For Goodness Sake, ProPublica
A Newshour segment on nonprofit media led me to the ProPublica site. I hope critical mass explodes in three years.
ProPublica is an independent, non-profit newsroom that produces investigative journalism in the public interest. We strive to foster change through exposing exploitation of the weak by the strong and the failures of those with power to vindicate the trust placed in them.
An example of the zine's analysis on the recent FISA telecoms immunity debate:
Critics say the compromise essentially guarantees immunity to the companies, because the companies received such written assurances. Earlier this year, the Senate intelligence committee declared in a report that lawmakers and staff had examined the classified written communications between the executive branch and the telecoms who'd participated in the program. And all those letters «stated that the activities had been authorized by the President» and all said that the program was lawful.

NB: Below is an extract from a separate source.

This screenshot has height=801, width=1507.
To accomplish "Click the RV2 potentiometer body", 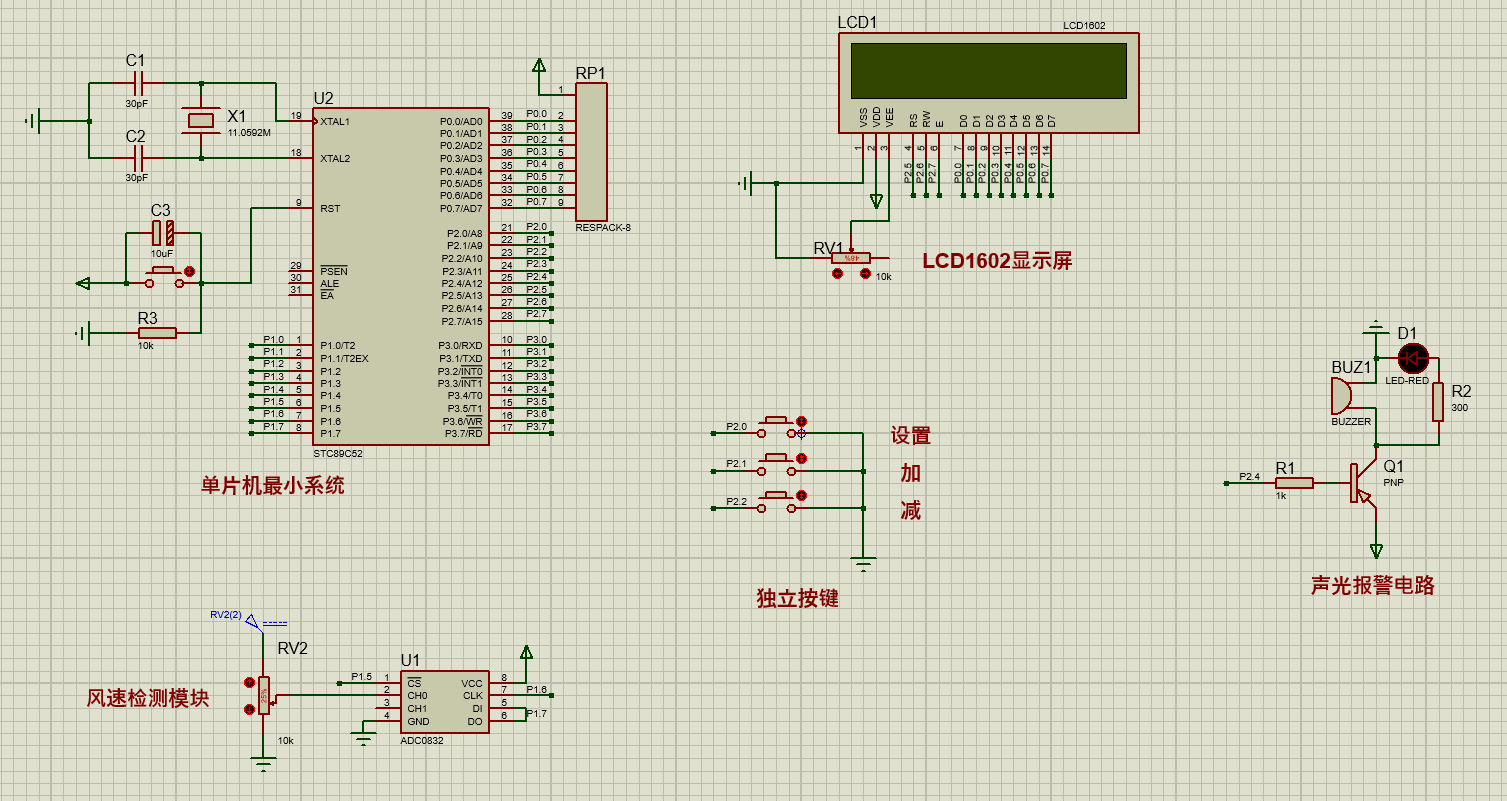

«The only question the court has the power to review is a question that we already know the answer to,» says Kevin Bankstrom, a senior attorney with the Electronic Freedom Foundation and one of the lead lawyers in a suit against AT&T for its alleged participation in the program. «Allowing courts to review the question of immunity is meaningless when the same legislation essentially requires the court to grant immunity,» Sen. Russ Feingold (D-WI) said this afternoon. In a statement this morning, Senate Judiciary Committee Chairman Patrick Leahy (D-VT) says he opposes the bill and complains that it «would dismiss ongoing cases against the telecommunication carriers that participated in that program without allowing a judicial review of the legality of the program.»